RFR: 8359348: G1: Improve cpu usage measurements for heap sizing [v3]

Wed Jul 23 07:18:57 UTC 2025

On Thu, 17 Jul 2025 13:16:29 GMT, Ivan Walulya <iwalulya at openjdk.org> wrote:

>> Hi,
>> 
>> Please review this patch which takes into account the impact of concurrent GC activity on mutator threads when computing the time spent on GC activity in a time interval. Previously, only the GC pause times were considered, and the overhead imposed by concurrent GC worker threads was not included.
>> 
>> With this change, we now estimate the impact of concurrent GC by dividing `elapsed_gc_cpu_time` by the number of CPUs. This provides an approximation of the additional time attributable to GC activity, assuming a fair CPU resource sharing.  Although this method does not account for contention on other shared resources (such as memory bandwidth or caches), it offers a reasonable estimate for most scenarios.

* Entries:
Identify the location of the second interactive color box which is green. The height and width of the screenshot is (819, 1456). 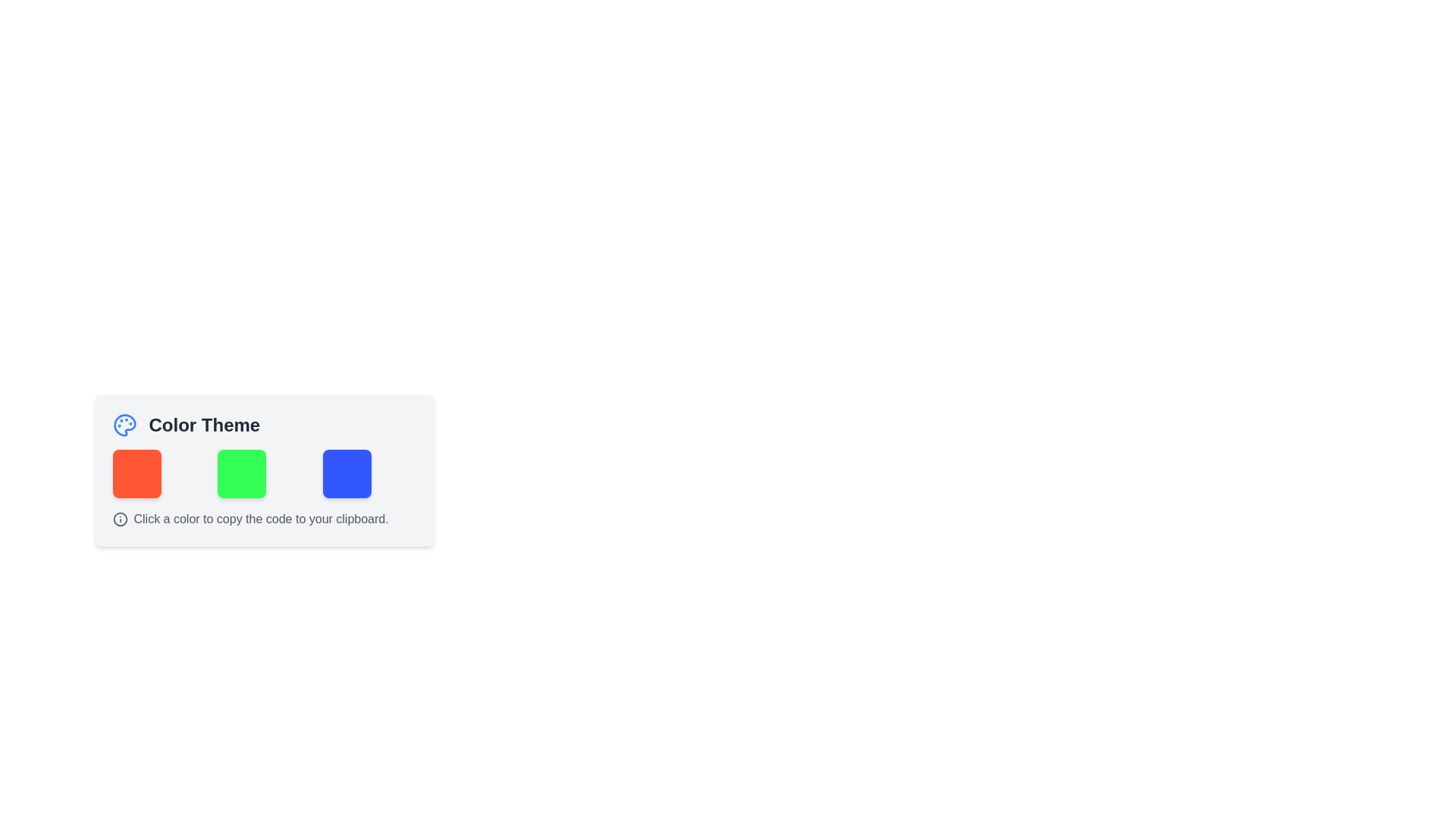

...

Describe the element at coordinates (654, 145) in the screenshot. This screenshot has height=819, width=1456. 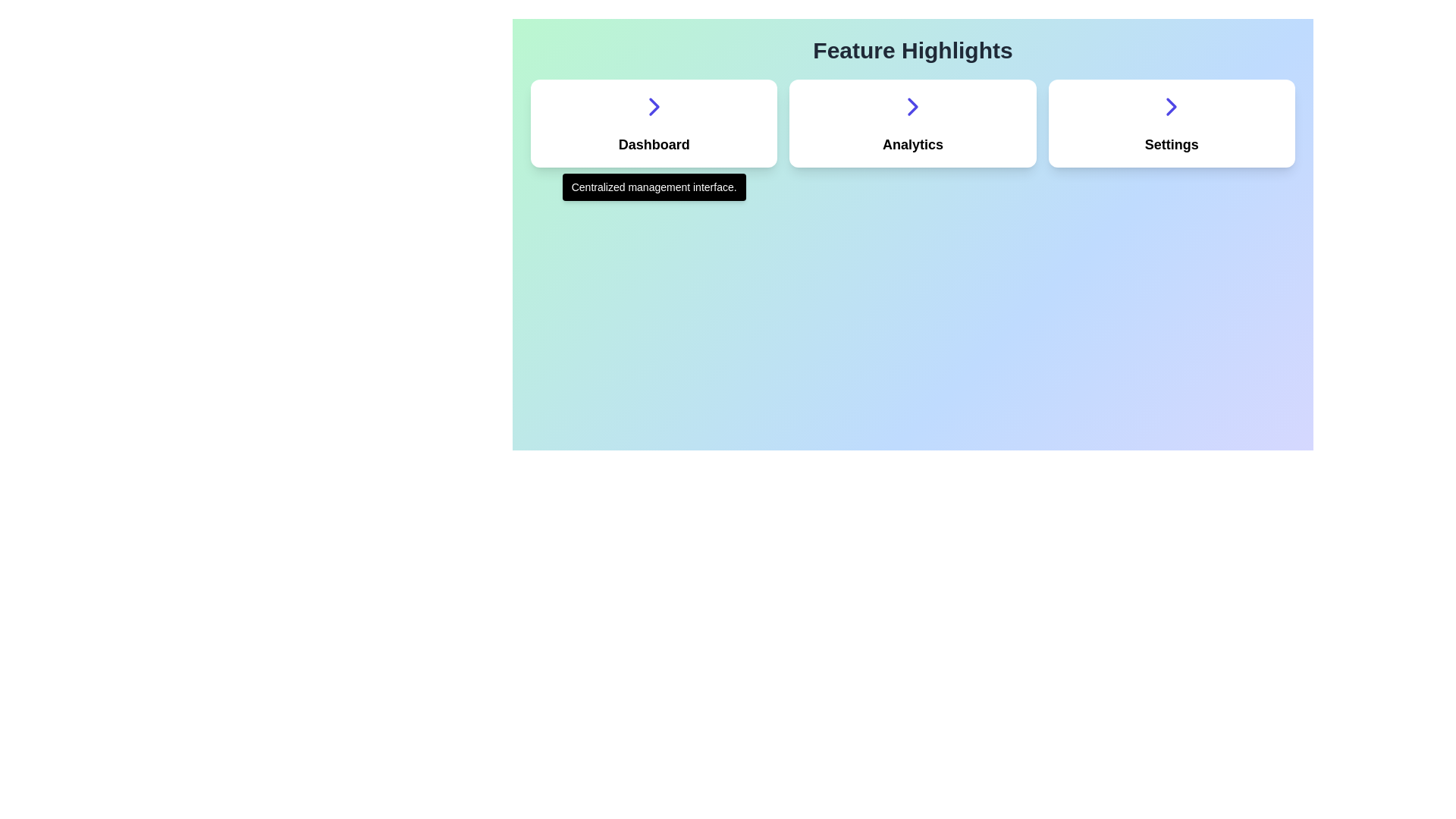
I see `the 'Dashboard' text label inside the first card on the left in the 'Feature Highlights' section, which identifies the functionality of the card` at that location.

* What to produce:
Please answer these questions from the G1 patch review text:
(a) Before this patch, what was the only thing counted as time spent on GC activity?
(b) How does the change estimate the impact of concurrent GC?
(c) What does the estimation method not account for?
The records have no role in what comes next.

* Expected output:
(a) Only the GC pause times.
(b) By dividing `elapsed_gc_cpu_time` by the number of CPUs.
(c) Contention on other shared resources, such as memory bandwidth or caches.